# EXERCISE INSTRUCTIONS
Return the following lines and nothing else: the one holding "Screen dimensions: 1884x429" and all those after it in the records below, unchanged, minus any pictures.

# MATERIAL FOR THIS EXERCISE

*** Block opens ***

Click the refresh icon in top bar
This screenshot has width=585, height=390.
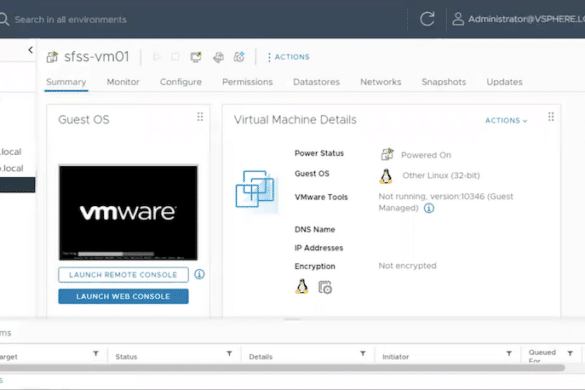coord(427,19)
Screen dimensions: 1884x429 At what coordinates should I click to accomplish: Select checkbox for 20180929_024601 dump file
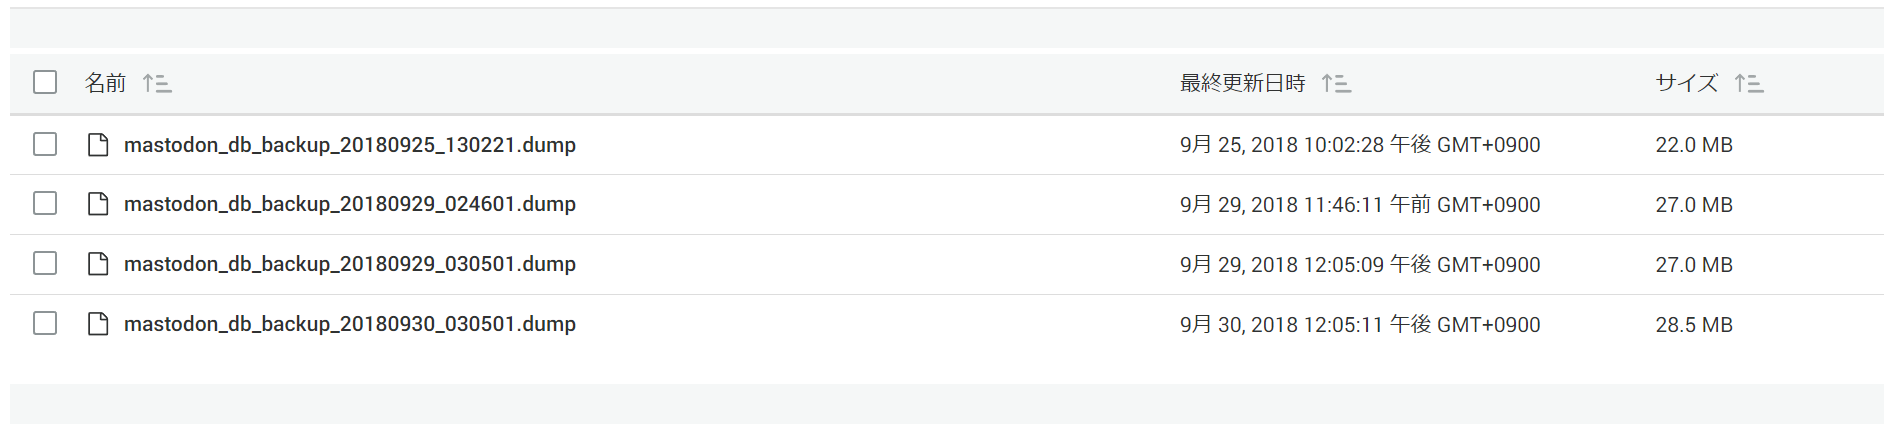tap(45, 204)
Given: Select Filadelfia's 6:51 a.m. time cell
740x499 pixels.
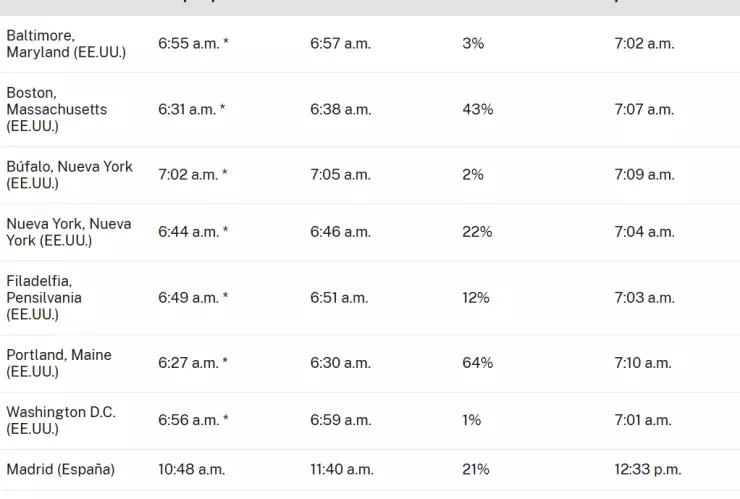Looking at the screenshot, I should (x=340, y=298).
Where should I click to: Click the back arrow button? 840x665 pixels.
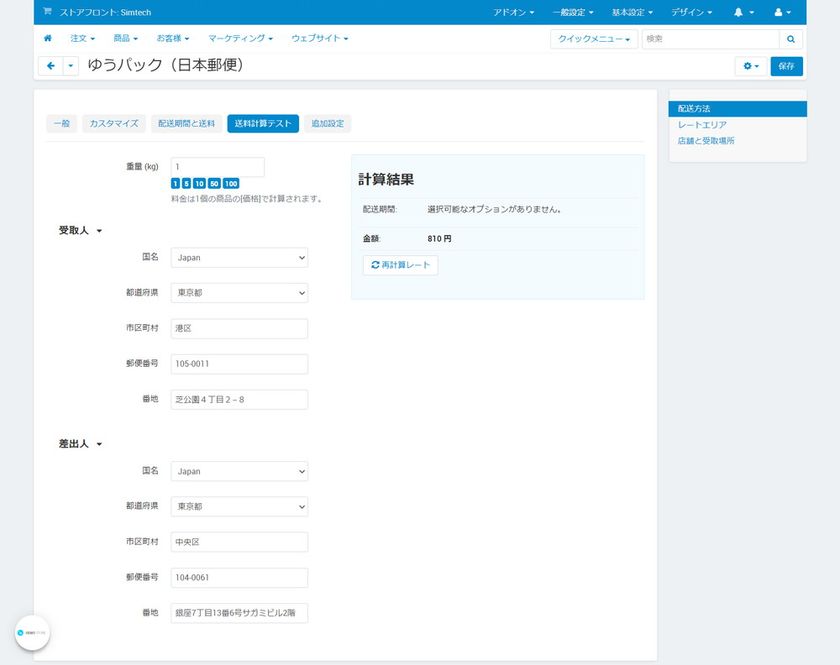tap(50, 66)
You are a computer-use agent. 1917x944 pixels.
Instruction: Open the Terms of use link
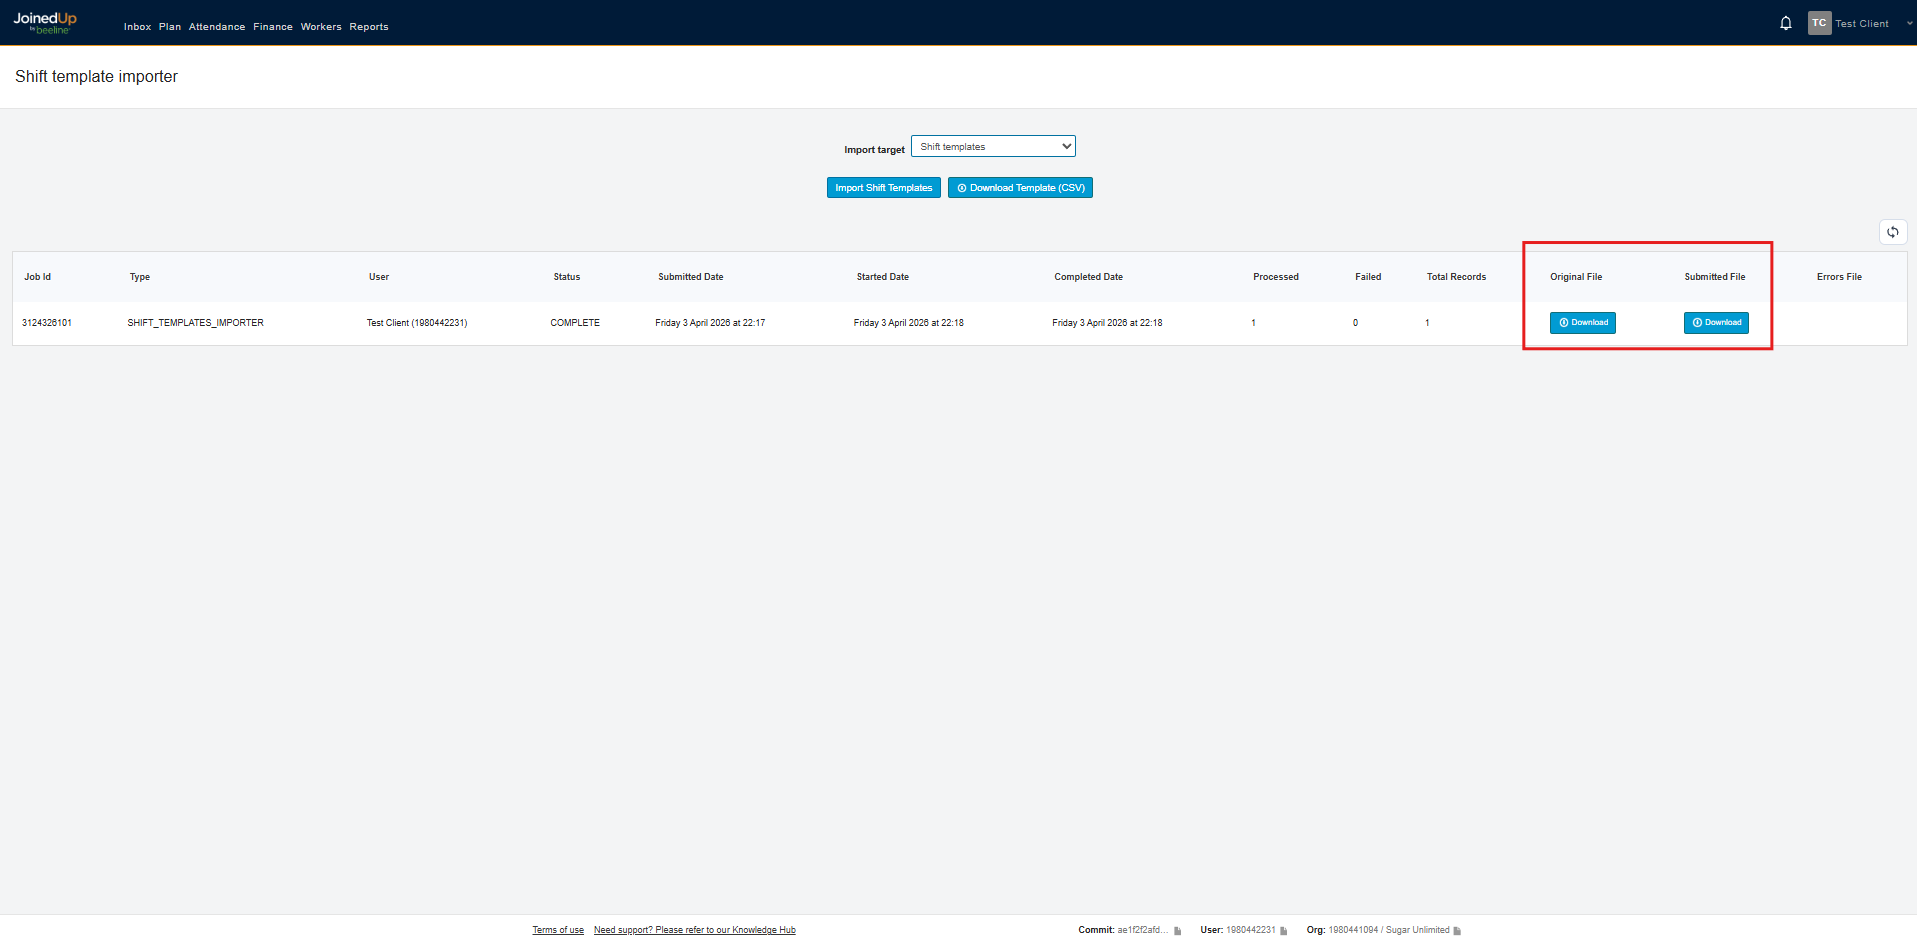558,930
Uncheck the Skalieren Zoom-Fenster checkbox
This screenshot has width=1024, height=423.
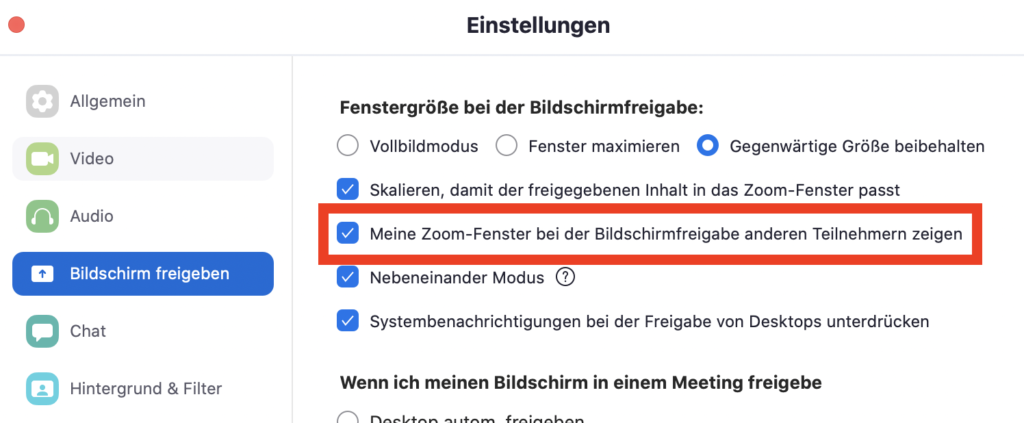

*** Block closes ***

# SOLUTION TO THIS TASK
Screen dimensions: 1884x429 At what coordinates should I click to accomplish: Select checkbox for 20180929_024601 dump file
tap(45, 204)
Given: Select Filadelfia's 6:51 a.m. time cell
740x499 pixels.
Looking at the screenshot, I should (x=340, y=298).
Where should I click to: Click the back arrow button? 840x665 pixels.
tap(50, 66)
You are a computer-use agent. 1917x944 pixels.
Instruction: Open the Terms of use link
558,930
Uncheck the Skalieren Zoom-Fenster checkbox
This screenshot has width=1024, height=423.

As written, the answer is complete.